As a leader, you are responsible for harnessing and orchestrating the talents and capabilities of employees into a high performance team. To do so requires an ongoing commitment to training, coaching, evaluating, mentoring, and inspiring individuals to achieve their full potential – so in turn, your team can achieve its full potential. Yes, people work for money, but studies consistently show that money is not the prime motivator for job satisfaction and impressive performance.

Individual financial incentives motivate employees in the short-term picture, but emphasizing financial rewards leads employees to focus on personal gain at the expense of teamwork. Avoiding the short-term and producing the right outcomes over the long-term requires preparation. This means planning, discipline, and execution. Preparation shapes and defines your company's culture. Preparation pulls a team together into a cohesive entity capable of achieving the extraordinary. It's about the team, pride, quality, and winning.

Here are some no-compromise thoughts on individual incentives and why they compromise teamwork:

  • "We" thinking versus "me" thinking: Financial rewards come with winning as a team. Winning as a team means a healthier and financially viable company capable of giving raises, team bonuses, and investing in training and personal development. Individual incentives, on the other hand, mean there will be winners and losers at the expense of teamwork. Winning teams bring everyone across the finish line. Which thinking do you want in your company culture?

  • Prepare versus bribe: As stated earlier, it's the preparation, training, and mentoring of individuals that produces results. Telling someone to "sell more" or "get your numbers up" while backing your command with individual incentives and/or commissions won't magically improve performance if skills are lacking. There are no shortcuts around preparation, training, and systems development - especially if quality and extraordinary customer service are what your company stands for.

  • Pay based on overall performance: High sales and a bad attitude don’t deserve financial reward. High sales and low client retention don’t deserve financial reward. High sales and not playing by the rules don't deserve financial reward. But individual incentives and/or commission do reward these things – it emphasizes the performances and behaviors you don't like paying for. That's why I have never been a fan of individual incentives or commission. Pay based on overall performance goes far beyond sales to include skill development, culture, teamwork, and individual strengths. It may seem counterintuitive, but just because an individual can sell a lot doesn't mean he or she is an asset to the company.

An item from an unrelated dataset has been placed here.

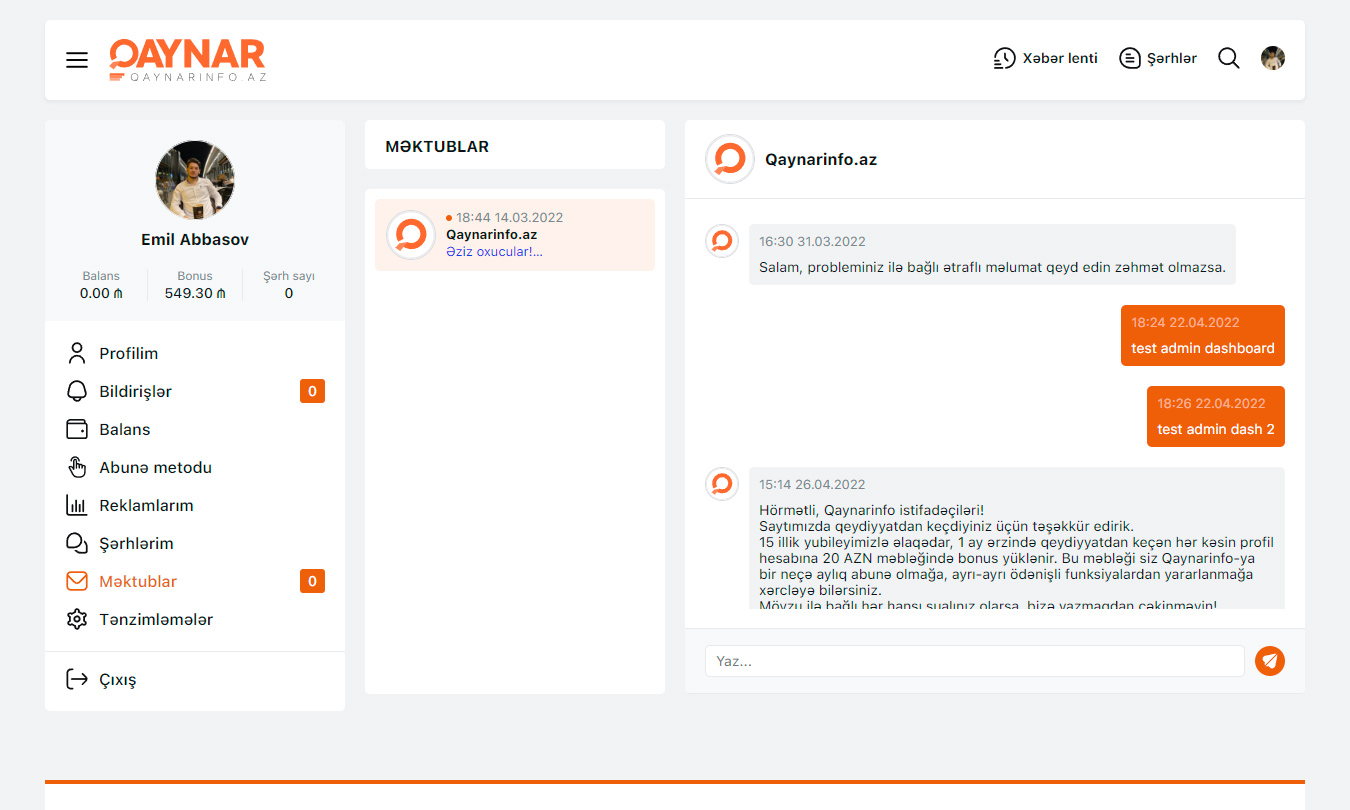Go to Reklamlarım section
This screenshot has width=1350, height=810.
point(146,505)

  • Team bonus rocks: There's nothing more inspiring to watch than a team coming together to hit goal. Everyone is pushing and pulling in the same direction. The experienced are helping the inexperienced. Leaks are plugged. Opportunities don't slip through the cracks. Good decisions are made within the team. Winning activates the bonus pool and everyone celebrates the win. In reality, the win is far more empowering than the bonus. The bonus is simply icing on the cake.


The message here is to focus heavily on the preparation of your employees to achieve the desired outcomes and to weigh how your reward system will positively or negatively impact teamwork. Never compromise teamwork.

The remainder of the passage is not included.